Tarefa atribuída 1:
Segundo o artigo sobre a homilia "Amar o mundo apaixonadamente", em que ocasião Josemaria Escrivá pronunciou essa homilia?
Tarefa atribuída 2:
Prossiga o artigo sobre a homilia "Amar o mundo apaixonadamente" a partir da última frase apresentada.

#### Excerto fornecido ####

O "lugar" do cristão

Artigo escrito pelo Pe. José Rafael Espírito Santo e publicado pelo jornal Público no dia 10 de outubro. O Vigário Regional do Opus Dei em Portugal fala sobre os 40 anos da homilia “Amar o mundo apaixonadamente”.

8 de Outubro de 1967. Um padre prega a sua homilia de domingo durante a Missa celebrada ao ar livre. A pequena multidão apertada ouve em silêncio: soam expressões que parecem chocantes, até provocativas, e ninguém quer perder uma palavra. “Deus nos espera cada dia: no laboratório, na sala de operações de um hospital, no quartel, na cátedra universitária, na fábrica, na oficina, no campo, no seio do lar e em todo o imenso panorama do trabalho.”

O padre fala da única vida, feita de carne e espírito, que tem de ser – na alma e no corpo – santa e cheia de Deus, do Deus invisível que "encontramos nas coisas mais visíveis e materiais"; ouve-se falar do "materialismo cristão"; de viver santamente a vida de cada dia...

Josemaria Escrivá, Fundador do Opus Dei, por ocasião da II Assembléia de Amigos da Universidade de Navarra pronunciou uma homilia que se tornou emblemática. Já tinham passado quase dois anos do encerramento do Concílio Vaticano II.

O "Maio de 68" está prestes a despontar e na vida universitária. Pressente-se, um pouco por todo o lado, o ambiente de contestação: é a época da preponderância do marxismo nas universidades européias e, entre muitos cristãos, do diálogo com o marxismo como único horizonte intelectual digno. A vida da Igreja começa a experimentar os atritos crescentes entre aquilo que Bento XVI chamou "a hermenêutica da descontinuidade e da ruptura" e "a hermenêutica da reforma".

A chamada teologia da secularização – a afirmação do progresso intramundano sem necessidade da intervenção de Deus, muito menos do protagonismo de Deus – difundia-se por todo o lado abalando os próprios alicerces do Cristianismo. E, no entanto, como ressaltou o teólogo Pedro Rodríguez, o então grão-chanceler da Universidade não situou a sua homilia numa posição dialeticamente oposta a esse pensamento secularizante.

O seu discurso lança, antes, um alerta para os riscos que vêm de outro quadrante: o perigo da deformação espiritualista, pietista, do Cristianismo. Ali não há um ataque direto ao secularismo, mas um aprofundamento do que é a verdadeira secularidade.

#### Material fornecido ####

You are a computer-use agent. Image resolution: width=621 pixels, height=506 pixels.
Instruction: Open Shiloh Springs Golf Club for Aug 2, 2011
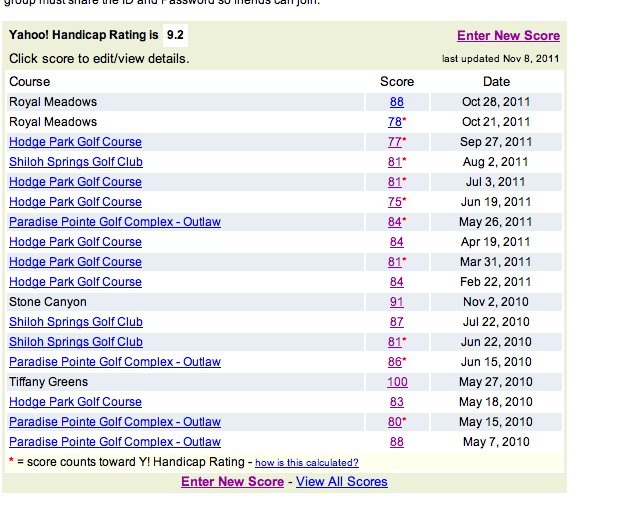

####

Resultado do exercício 1:
Por ocasião da II Assembléia de Amigos da Universidade de Navarra.

Resultado do exercício 2:
O "lugar" paradigmático da existência cristã não pode ser o templo: há de ser o mundo de cada dia. Há que superar as antinomias espírito/matéria, mundo eclesiástico/mundo comum, templo/vida corrente. É na agitação da vida cotidiana que acontece o encontro com Deus; é essa vida real, de carne e osso, que havemos de viver com Deus; é aí que daremos testemunho do amor de Deus por cada ser humano e pelo mundo que Ele criou.

"Meus filhos: aí onde estão nossos irmãos os homens, aí onde estão as nossas aspirações, nosso trabalho, nossos amores — aí está o lugar do nosso encontro cotidiano com Cristo. Em meio das coisas mais materiais da terra é que nós devemos santificar-nos, servindo a Deus e a todos os homens."

Palavras atualíssimas: hoje, o marxismo já passou; o secularismo está talvez mais impetuoso do que nunca. Para alguns o seu singular conceito de tolerância leva-os a não tolerar a menor expressão pública de crença. Ora, a expressão da identidade pessoal só é livre se também puder ser expressão do que a pessoa pensa sobre o mundo, sobre o homem e sobre Deus.

É a liberdade que abre caminho para que também o cristão assuma a sua identidade cristã na vida diária. Sem coações nem constrangimentos. Com o mesmo espaço, com a mesma legitimidade, com o mesmo gesto de cidadania que desejamos que tenha o crente de qualquer credo e que tenham também os não crentes.  

Se o cristão viver genuinamente enraizado em Deus e aberto aos concidadãos sem qualquer discriminação, melhor fará ver que a cidadania da sua fé não só não é uma ameaça como é uma contribuição positiva para a harmonia e progresso social.